The rewriters are added to the minimal query that we constructed earlier using a list of named rewriters (line #8). This list contains the rewrite chain - the list of rewriters in the order in which they will be applied and in which they will manipulate the query. The above example contains only a single rewriter.

Rewriters are referenced in the rewriters element either just by their name or by the name property of an object which allows to pass request parameters to the rewriter. The following example shows two rewriters, one of them with additional parameters:

POST /myindex/_search

 1{
 2  "query": {
 3      "querqy": {
 4          "matching_query": {
 5              "query": "notebook"
 6          },
 7          "query_fields": [ "title^3.0", "brand^2.1", "shortSummary"],
 8          "rewriters": [
 9              "word_break",
10              {
11                  "name": "common_rules",
12                  "params": {
13                      "criteria": {
14                          "filter": "$[?(!@.prio || @.prio == 1)]"
15                      }
16                  }
17              }
18          ]
19      }
20    }
21}

The first rewriter, word_break (line #9), is just referenced by its name (we will see a ‘word break rewriter’ configuration later. The second rewriter is called in a JSON object. Its name property references the rewriter definition by the rewriter name, ‘common_rules’ (#11). The params object (#12) is passed to the rewriter.

In the example, params contains a criteria object (#13). This parameter is specific to the Common Rules rewriter. The filter expression in the example ensures that only rules that either have a prio property set to 1 or that don’t have any prio property at all will be applied.

In the above example rewrite chain, the word_break rewriter will be applied before the common_rules rewriter due to the order of the rewriters in the rewriters JSON list element.

Updating and deleting rewriters

To update a rewriter configuration, just send the updated configuration in a PUT request to the same rewriter URL again.

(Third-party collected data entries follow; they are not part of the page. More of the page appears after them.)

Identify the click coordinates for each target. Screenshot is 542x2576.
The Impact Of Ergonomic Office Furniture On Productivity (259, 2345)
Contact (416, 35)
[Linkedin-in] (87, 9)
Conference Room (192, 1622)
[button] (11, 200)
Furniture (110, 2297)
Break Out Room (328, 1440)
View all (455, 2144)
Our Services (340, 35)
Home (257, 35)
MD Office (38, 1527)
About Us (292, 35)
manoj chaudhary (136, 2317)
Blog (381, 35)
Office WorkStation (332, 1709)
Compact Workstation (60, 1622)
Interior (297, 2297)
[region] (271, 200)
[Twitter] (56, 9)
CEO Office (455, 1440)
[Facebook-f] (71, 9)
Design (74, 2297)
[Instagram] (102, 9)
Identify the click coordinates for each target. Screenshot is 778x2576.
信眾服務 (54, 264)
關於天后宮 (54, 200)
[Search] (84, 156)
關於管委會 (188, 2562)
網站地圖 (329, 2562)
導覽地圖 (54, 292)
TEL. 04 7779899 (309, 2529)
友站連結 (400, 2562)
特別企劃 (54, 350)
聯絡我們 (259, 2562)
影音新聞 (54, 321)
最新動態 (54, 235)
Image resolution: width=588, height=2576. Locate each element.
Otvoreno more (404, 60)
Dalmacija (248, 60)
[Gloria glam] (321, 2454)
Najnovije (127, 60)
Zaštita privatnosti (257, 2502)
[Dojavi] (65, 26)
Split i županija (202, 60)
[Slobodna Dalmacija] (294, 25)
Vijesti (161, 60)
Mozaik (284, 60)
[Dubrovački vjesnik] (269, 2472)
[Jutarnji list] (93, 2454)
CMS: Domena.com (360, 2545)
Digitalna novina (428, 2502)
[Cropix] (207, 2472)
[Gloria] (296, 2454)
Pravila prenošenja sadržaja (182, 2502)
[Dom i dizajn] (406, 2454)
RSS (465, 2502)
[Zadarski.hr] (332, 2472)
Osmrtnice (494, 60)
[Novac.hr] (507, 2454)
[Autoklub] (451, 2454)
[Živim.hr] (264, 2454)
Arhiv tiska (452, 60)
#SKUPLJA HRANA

To delete a rewriter, send a request with HTTP method DELETE to the rewriter URL. For example,

DELETE  /_querqy/rewriter/common_rules

will delete your common_rules rewriter.

List of available rewriters

The list below contains all rewriters that come with Querqy. Click on the rewriter name to see the documentation.

Common Rules Rewriter

Query-dependent rules for synonyms, result boosting (up/down), filters; ‘decorate’ result with addition information

Replace Rewriter

Replace query terms. Used as a query normalisation step, usually applied before the query is processed further, for example, before the Common Rules Rewriter is applied

Word Break Rewriter

(De)compounds query tokens. Splits compound words or creates compounds from separate tokens.

Number-Unit Rewriter

Recognises numerical values and units of measurement in the query and matches them with indexed fields. Allows for range matches and boosting of the exactly matching value.

Shingle Rewriter

Creates shingles (compounds) from adjacent query tokens and adds them as synonyms.